General characteristics
- Tonnage: 886 GRT; 848 NRT;
- Length: 215.5 ft (65.7 m)
- Beam: 35.2 ft (10.7 m)
- Depth: 20.7 ft (6.3 m)
- Sail plan: Full-rigged ship, re-rigged as barque in 1890s
- Notes: British Reg. No. 56878. Signal, HSGM

= Leander (clipper) =

Ship built in 1867

Leander was a composite built clipper ship. She was designed by Bernard Waymouth, and built in 1867 by J G Lawrie of Glasgow for Joseph Somes. She had a particularly extreme hull shape, with a coefficient of under-deck tonnage of 0.54, a very low figure.
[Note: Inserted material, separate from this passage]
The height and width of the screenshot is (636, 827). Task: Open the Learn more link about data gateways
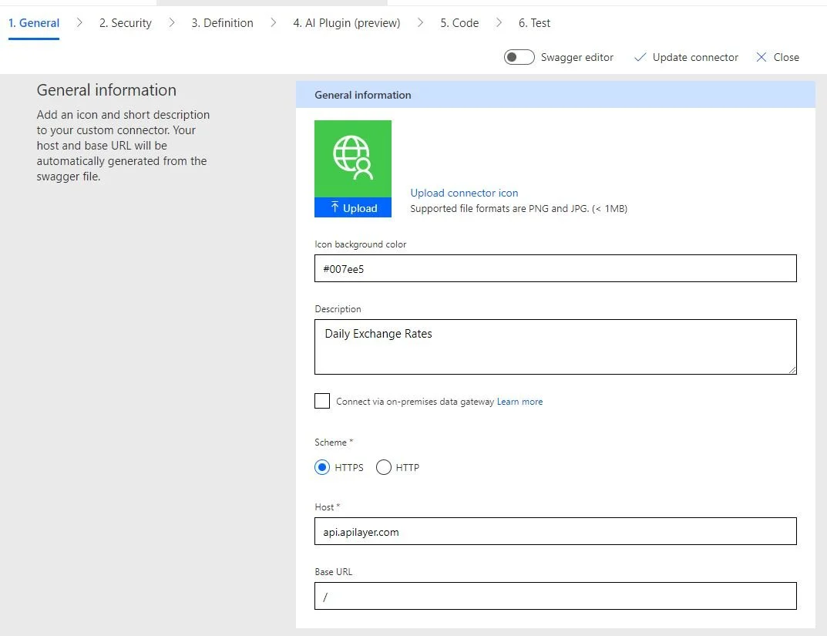tap(519, 402)
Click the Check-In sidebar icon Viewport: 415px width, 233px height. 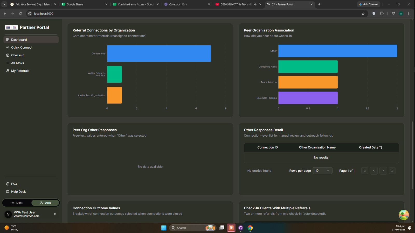coord(8,55)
She was at her best in light winds and performed well to windward or in a head sea. Being somewhat tender if pressed in heavy weather, she had to carry so much ballast that she was down to her marks before being fully laden.

==Ship history==
Before 1871, Leander sailed between London and the Far East (China) and later from China to New York City. She was in the tea trade until 1879. Re-rigged as a barque in the 1890s, the ship was sold to R. Anderson of London and then to Ross & Company. Her last owner was Seyed Youssouf bin Ahmed Zuwawee of Oman. She was renamed Nusrool Mujeed in 1895 and broken up in 1901.